TASK DIRECTIONS => Rewrite the entries below, replacing "layout" with "arrangement" and leaving all other text unchanged. Omit the pictures from your answer.

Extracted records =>
'''
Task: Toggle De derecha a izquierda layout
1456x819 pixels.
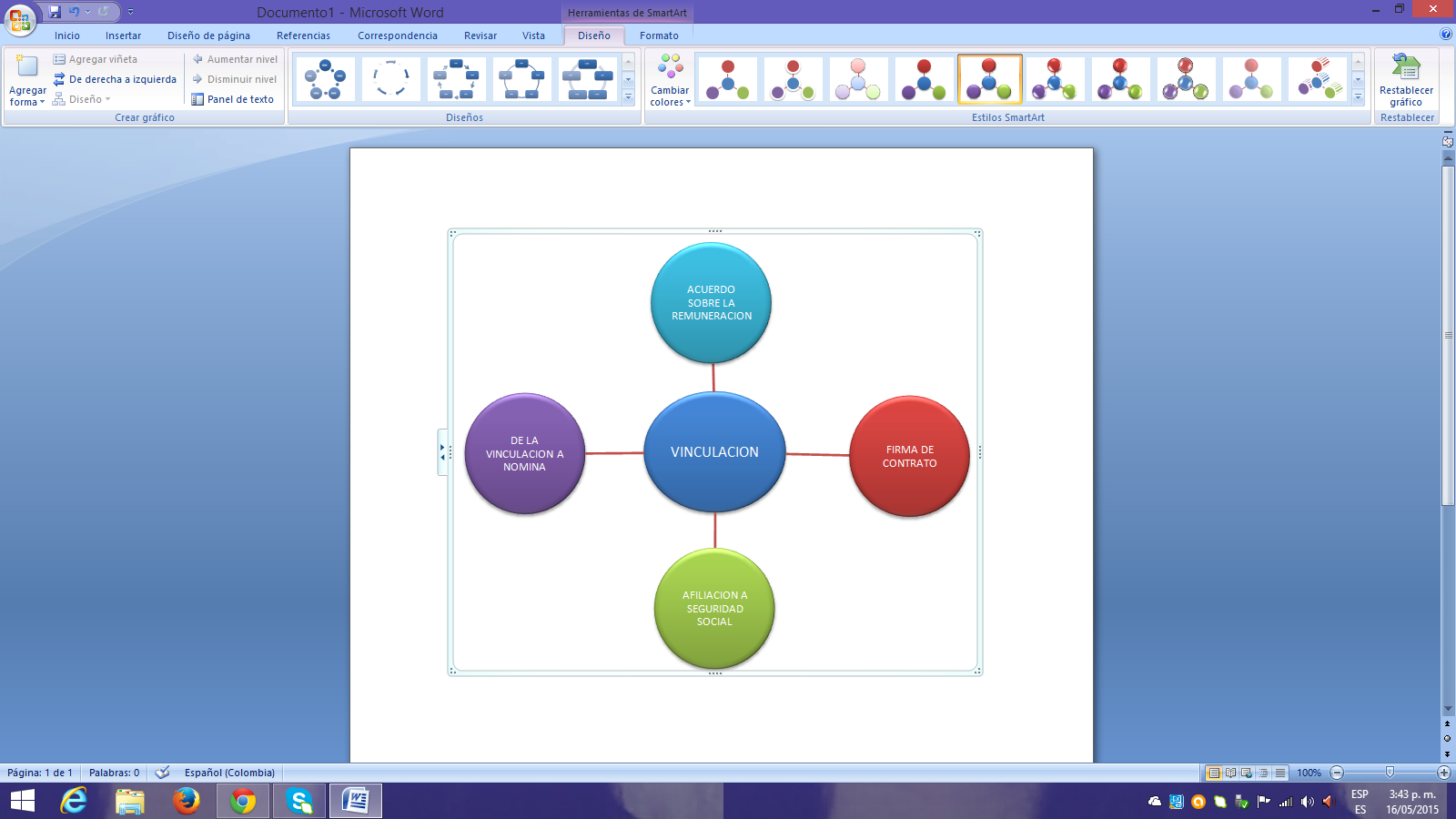Action: 115,79
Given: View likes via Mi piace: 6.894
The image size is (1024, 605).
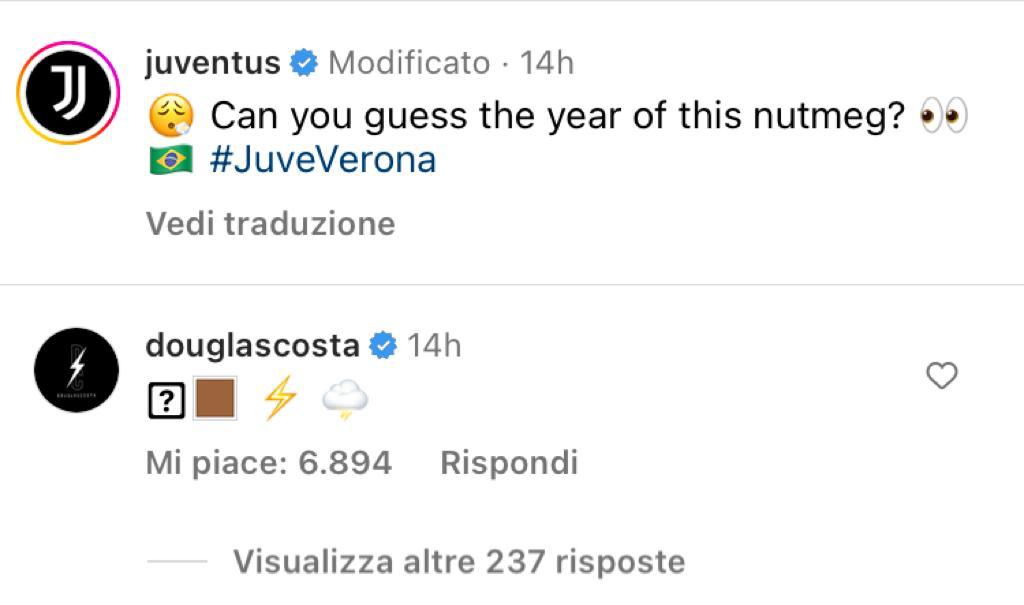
'''
SOLVED EXERCISE =>
Task: Toggle De derecha a izquierda arrangement
1456x819 pixels.
Action: 115,79
Given: View likes via Mi piace: 6.894
The image size is (1024, 605).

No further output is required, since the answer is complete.